Ranking

PageRankAnnoy

class datawords.ranking.PageRankAnnoy(metric_distance='euclidean', l2_norm=True, barrier=0.9, n_trees=10, n_jobs=-1, tqdm=True)

It uses Annoy Indexer and PageRank to rank a list of documents, where each document should be an string.

PageRank is an old known google algorithm, originally used to get the “most important” links from internet.

In the text world, there are different approachs to achive the same goal. For instance, if two documents share the same words, then they could be considered as nodes connected between.

Because PageRank is a graph algorithm the idea of nodes and edges is important.

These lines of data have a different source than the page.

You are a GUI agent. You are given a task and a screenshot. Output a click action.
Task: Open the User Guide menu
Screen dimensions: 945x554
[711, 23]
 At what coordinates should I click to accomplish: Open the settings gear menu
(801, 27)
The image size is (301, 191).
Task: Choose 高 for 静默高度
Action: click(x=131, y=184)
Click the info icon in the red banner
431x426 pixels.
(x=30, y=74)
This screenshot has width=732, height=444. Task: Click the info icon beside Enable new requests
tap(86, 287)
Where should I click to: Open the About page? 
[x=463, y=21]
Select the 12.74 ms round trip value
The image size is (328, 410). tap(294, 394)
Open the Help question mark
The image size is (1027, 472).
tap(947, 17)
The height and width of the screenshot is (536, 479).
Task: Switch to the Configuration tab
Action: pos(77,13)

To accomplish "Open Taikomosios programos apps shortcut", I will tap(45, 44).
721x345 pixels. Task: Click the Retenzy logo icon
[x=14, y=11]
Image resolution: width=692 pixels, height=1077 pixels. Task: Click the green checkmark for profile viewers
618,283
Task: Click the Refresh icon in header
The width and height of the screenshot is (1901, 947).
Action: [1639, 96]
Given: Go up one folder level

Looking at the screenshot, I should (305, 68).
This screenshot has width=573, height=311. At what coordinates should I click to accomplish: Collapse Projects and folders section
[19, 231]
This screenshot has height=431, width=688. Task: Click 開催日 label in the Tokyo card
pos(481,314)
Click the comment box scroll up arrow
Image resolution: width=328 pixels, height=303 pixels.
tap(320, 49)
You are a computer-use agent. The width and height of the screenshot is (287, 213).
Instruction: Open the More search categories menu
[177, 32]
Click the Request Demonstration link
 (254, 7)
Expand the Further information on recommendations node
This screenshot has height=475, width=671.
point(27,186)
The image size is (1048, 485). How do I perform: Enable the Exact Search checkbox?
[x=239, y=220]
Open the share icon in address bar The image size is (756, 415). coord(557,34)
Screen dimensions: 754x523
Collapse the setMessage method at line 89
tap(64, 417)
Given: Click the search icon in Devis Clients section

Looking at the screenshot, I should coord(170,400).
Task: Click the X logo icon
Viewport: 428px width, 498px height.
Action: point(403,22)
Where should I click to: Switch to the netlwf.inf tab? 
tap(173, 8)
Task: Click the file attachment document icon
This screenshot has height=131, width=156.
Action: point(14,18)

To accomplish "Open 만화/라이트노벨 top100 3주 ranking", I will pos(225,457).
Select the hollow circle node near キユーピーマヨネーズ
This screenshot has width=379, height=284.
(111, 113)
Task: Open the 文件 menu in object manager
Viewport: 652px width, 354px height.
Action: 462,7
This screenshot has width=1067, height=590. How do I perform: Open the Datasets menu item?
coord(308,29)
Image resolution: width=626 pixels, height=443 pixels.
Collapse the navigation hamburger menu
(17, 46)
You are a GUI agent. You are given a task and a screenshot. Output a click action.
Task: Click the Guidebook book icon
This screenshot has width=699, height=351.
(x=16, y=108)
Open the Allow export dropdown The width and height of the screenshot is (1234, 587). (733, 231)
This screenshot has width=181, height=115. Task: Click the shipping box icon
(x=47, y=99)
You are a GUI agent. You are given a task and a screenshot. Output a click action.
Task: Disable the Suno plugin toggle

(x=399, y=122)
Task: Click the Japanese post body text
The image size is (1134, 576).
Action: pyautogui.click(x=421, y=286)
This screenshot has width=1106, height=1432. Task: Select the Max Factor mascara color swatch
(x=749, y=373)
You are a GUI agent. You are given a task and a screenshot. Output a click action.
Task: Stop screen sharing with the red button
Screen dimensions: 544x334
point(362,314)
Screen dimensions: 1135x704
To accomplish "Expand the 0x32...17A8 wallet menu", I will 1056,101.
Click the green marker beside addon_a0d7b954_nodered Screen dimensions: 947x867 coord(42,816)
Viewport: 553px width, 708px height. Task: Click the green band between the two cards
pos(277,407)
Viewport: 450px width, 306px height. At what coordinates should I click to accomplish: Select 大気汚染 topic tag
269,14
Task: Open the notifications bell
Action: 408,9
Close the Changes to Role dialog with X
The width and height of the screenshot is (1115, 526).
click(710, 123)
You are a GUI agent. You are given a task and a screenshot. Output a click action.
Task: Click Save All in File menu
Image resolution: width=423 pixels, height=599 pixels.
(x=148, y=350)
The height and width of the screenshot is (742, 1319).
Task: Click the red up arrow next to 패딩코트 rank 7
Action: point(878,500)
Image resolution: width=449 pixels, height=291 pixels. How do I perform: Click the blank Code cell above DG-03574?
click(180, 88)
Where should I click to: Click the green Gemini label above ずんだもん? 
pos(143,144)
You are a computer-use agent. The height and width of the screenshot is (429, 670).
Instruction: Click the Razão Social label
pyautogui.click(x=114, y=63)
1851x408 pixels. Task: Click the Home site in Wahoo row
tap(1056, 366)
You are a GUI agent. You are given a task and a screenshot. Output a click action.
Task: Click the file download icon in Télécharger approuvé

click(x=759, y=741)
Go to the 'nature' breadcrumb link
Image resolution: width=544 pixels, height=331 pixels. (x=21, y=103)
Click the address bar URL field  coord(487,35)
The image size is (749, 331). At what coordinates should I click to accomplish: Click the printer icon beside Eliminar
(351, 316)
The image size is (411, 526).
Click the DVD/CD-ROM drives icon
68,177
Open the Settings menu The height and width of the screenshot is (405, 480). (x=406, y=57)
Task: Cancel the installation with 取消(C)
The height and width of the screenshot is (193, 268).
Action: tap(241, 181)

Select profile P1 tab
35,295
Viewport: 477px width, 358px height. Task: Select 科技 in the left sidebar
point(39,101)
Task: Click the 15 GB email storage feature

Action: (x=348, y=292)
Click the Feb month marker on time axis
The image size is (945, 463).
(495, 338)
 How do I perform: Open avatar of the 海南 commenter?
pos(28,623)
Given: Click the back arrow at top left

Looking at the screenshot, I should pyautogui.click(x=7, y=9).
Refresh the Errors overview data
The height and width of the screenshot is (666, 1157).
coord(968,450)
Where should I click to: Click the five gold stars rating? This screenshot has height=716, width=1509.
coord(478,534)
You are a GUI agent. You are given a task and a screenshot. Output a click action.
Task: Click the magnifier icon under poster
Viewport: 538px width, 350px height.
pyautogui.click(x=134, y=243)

Other approach is to measure the similarity between two documents (nodes), if they are similar enough (barrier), then they are connected. This last method is used here.

__init__(metric_distance='euclidean', l2_norm=True, barrier=0.9, n_trees=10, n_jobs=-1, tqdm=True)

For l2_norm param refer to https://machinelearningmastery.com/vector-norms-machine-learning/

Parameters:
  • metric_distance

    the options are “angular”, “euclidean”, “manhattan”, “hamming”, or “dot”. It will be used by Annoy

    as measure to calculates distance between texts.

  • l2_norm – True by default, usually is recommend their usage.

  • barrier – It depends on the metric_distance choose, but this param will serve as filter to define if 2 texts are connected as nodes.

  • n_trees – trees used by annoy index.

  • n_jobs – using multithreading for the index.

  • tqdm – tqdm usage when adj. matrix is calculated.

static as_ndarray(X: List[ndarray]) ndarray
fit(X: ndarray)
transform()
fit_transform(X: ndarray)
rank(index: List[Any], top_n=5)

given a index build a ranking using the scores created by PageRank.

property scores
property edges
property adjacency